Regenerative Medicine

UK-based Quell Therapeutics Ltd is to out-licence a candidate cell therapy for inflammatory bowel disease to AstraZeneca Plc following the achievement of a research milestone. Further details of the research goal were not disclosed. The two companies have been collaborating since 2023 in the development of engineered T-regulatory (Treg) cell therapies for two immune-mediated disease indications. Inflammatory bowel disease is one indication and Type 1 diabetes is the other. The achievement of the milestone will trigger a payment to Quell of $10 million.

The US Food and Drug Administration has relaxed some rules for chimeric antigen receptor (CAR) T cell therapies in order to minimise the tasks that healthcare providers are required to perform.
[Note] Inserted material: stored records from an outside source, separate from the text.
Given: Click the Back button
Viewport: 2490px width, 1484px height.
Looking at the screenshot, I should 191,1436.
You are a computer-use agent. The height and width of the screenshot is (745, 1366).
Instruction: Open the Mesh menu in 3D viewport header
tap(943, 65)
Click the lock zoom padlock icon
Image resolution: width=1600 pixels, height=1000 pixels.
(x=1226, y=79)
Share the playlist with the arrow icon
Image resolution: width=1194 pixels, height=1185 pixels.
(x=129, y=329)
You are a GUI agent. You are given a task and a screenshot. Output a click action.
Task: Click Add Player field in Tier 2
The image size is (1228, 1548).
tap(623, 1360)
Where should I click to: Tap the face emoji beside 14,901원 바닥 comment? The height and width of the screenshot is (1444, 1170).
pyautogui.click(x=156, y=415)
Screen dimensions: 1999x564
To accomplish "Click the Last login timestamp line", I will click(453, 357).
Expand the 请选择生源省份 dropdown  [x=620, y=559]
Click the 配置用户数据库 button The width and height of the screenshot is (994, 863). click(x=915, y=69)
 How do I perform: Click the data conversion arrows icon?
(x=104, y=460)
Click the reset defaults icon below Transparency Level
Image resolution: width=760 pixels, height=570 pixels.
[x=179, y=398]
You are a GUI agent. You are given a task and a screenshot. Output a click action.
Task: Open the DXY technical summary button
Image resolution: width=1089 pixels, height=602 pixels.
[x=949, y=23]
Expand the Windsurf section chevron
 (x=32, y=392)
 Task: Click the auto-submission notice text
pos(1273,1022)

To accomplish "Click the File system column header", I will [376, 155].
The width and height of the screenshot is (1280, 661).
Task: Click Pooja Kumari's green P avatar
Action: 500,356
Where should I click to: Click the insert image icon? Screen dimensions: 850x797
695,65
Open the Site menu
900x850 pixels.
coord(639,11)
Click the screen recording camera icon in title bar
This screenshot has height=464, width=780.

From 26 June, rules known as Risk Evaluation and Mitigation Strategies (REMS) will be eliminated for six autologous CAR T cell therapies which are on the market for cancer indications. The therapies are directed against the CD19 and B-cell maturation antigens.

A new stem cell therapy has been recommended for conditional approval by the European Medicines Agency for patients with a blood cancer who need a transplant following chemotherapy and/or radiotherapy but have no suitable donors. The allogeneic product, Zemcelpro, is derived from umbilical cord blood and contains two components. These are expanded CD34+ cells and unexpanded CD34- cells, each derived from the same cord blood unit.

Eli Lilly and Co is to acquire Verve Therapeutics Inc of Boston, US, in a share transaction valued at $1 billion upfront in order to broaden its portfolio of treatments for people at risk of cardiovascular disease. Announced on 17 June, the deal comes two years after the companies entered a collaboration to explore the use of in vivo gene editing to develop therapies for genetic diseases. With a candidate medicine for artherosclerotic cardiovascular disease now in Phase 1b, the companies have decided to merge.

CRISPR base editing has delivered a landmark n-of-1 gene therapy for an infant with carbamoyl phosphate synthetase 1 (CPS1) deficiency, in a clinical milestone that may redefine how rare genetic diseases are treated. CPS1 deficiency is a mitochondrial disorder caused by a loss-of-function mutation in the CPS1 gene that impairs the urea cycle and leads to life-threatening hyperammonaemia.

The US Food and Drug Administration has approved a new allogeneic encapsulated, cell-based gene therapy for a rare neurodegenerative disease that affects the macula, a portion of the eye that processes central vision. The product, Encelto (revakinagene taroretcel) is a therapy that delivers a recombinant protein to the retina to slow down the progression of the disease. Delivery is by way of a surgical intravitreal implant by an ophthalmologist.

bluebird bio Inc is to be acquired by two private equity groups in a move to provide more capital to the gene therapy developer which was founded by two academics in 1992 and now has three approved products on the market. The transaction, which was announced on 21 February, will transform bluebird into a private enterprise from its current status as a publicly listed concern on the Nasdaq market. The buyers are Carlyle Group Inc and SK Capital Partners LP.

A new cell therapy has been approved by the US Food and Drug Administration to treat paediatric patients from two months of age who experience complications from a stem cell transplant for blood cancer or an immune system disorder. The treatment, Ryoncil (remestemcell-L rknd), is an allogeneic therapy made up from mesenchymal stromal cells and isolated from the bone marrow of healthy adult donors. It is indicated for the treatment of acute graft-versus-host disease in patients undergoing transplants who do not respond to corticosteroids.

Novartis is to tap the engineering expertise of Vyriad Inc of the US in order to discover and develop in vivo chimeric antigen receptor (CAR) T cell therapies. Announced on 20 November, the agreement will take cell-based gene therapy technology to a new level by enabling the CAR recombinant protein to be delivered to T cells in their natural environment. This will be done by using a lentiviral delivery system to target and transduce resting T cells and reprogramme them while they are still inside the body. The reprogrammed cells would become potential treatment for patients.

Biopharma executives in Europe and Asia, together with their financial supporters, have launched a new company to develop therapies that will both activate and inhibit the function of regulatory T cells (Tregs). Tregs are white blood cells that play a key role in regulating the immune system to ensure that the body responds appropriately to foreign antigens and neoantigens. Announced on 18 October, Regimmune/Kiji TX is the result of a merger between Kiji Therapeutics of France and Regimmune Ltd of Taiwan. The Japan based venture capital group DCI Partner Co Ltd helped execute the merger.